▸ Text section:
Thursday 23 October 2014

Top 10

I was recently nominated by a friend (Waddup, Dezza G) to share my Top Ten Albums on facebook. I don’t normally go in for these kinds of things, but it’s a Top Ten list (great) – of albums (perfect).
So, alright then.
But facebook is not the forum for the kind of lengthy discussion this necessitates, so here they are.
In the spirit of High Fidelity, I've shown my work, pretending to be a music journalist.

Obviously this list would be different if I made it tomorrow, when you’re reading this.
But I’m not, I’m making it today, when I’m writing it.
(I’m writing to you from the past.)
If I was making the list tomorrow, after you read it, it would be different (then I’d be writing at you from the future).
But I’m not, I’m writing it now - which is actually the past. I think it constitutes past perfect tense, for grammar fans.
If I’m way off, they won’t be slow to let me know, yo (you know who you are, let's have it).

Making the definitive Top Ten List Of Albums is basically impossible to achieve, like the ideal of perfection; the point is to strive for it, even knowing it is unattainable.
This...this is the human condition (at its best).

The first draft read like a list of classic albums, the kind Channel 4 used to spend five hours counting down from 100 to 1 with talking heads smiling as they remembered the first time they heard Diamonds On The Soles Of Her Shoes, or whatever. I just thought of them in the same way that everyone making those lists must have: well, I’ve got to have Pet Sounds, it is great. And there can’t be a list like this without something by Stevie…and The Beatles.
So I made a separate list for classic albums that are really ruddy brilliant that I have got but don’t listen to very often.
Or do listen to, but prefer other albums by the same artist.
The list is more like my favourite albums that are widely regarded as classics.

Top Ten "Classic" Albums:
Songs In The Key Of Life, Stevie Wonder
Not even his second-best album. Not even his best album of the 70s. Genius.
Ziggy Stardust & The Spiders From Mars, David Bowie
Yeah. I was late to the party on this one, but it’s ace. It must have sounded like it came from the moon in 1974, and then every record company quickly found some glam shit that sounded a bit like it and it was copied, poorly, without the imagination, again and again. That's what happens in pop music.

▸ Data extract:

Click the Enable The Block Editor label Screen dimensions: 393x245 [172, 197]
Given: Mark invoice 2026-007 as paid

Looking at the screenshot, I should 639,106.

▸ Stated exercise: Reproduce word for word everything from "Ziggy Stardust &" down to "in pop music." in the top ten albums post above.

▸ Response to this exercise:
Ziggy Stardust & The Spiders From Mars, David Bowie
Yeah. I was late to the party on this one, but it’s ace. It must have sounded like it came from the moon in 1974, and then every record company quickly found some glam shit that sounded a bit like it and it was copied, poorly, without the imagination, again and again. That's what happens in pop music.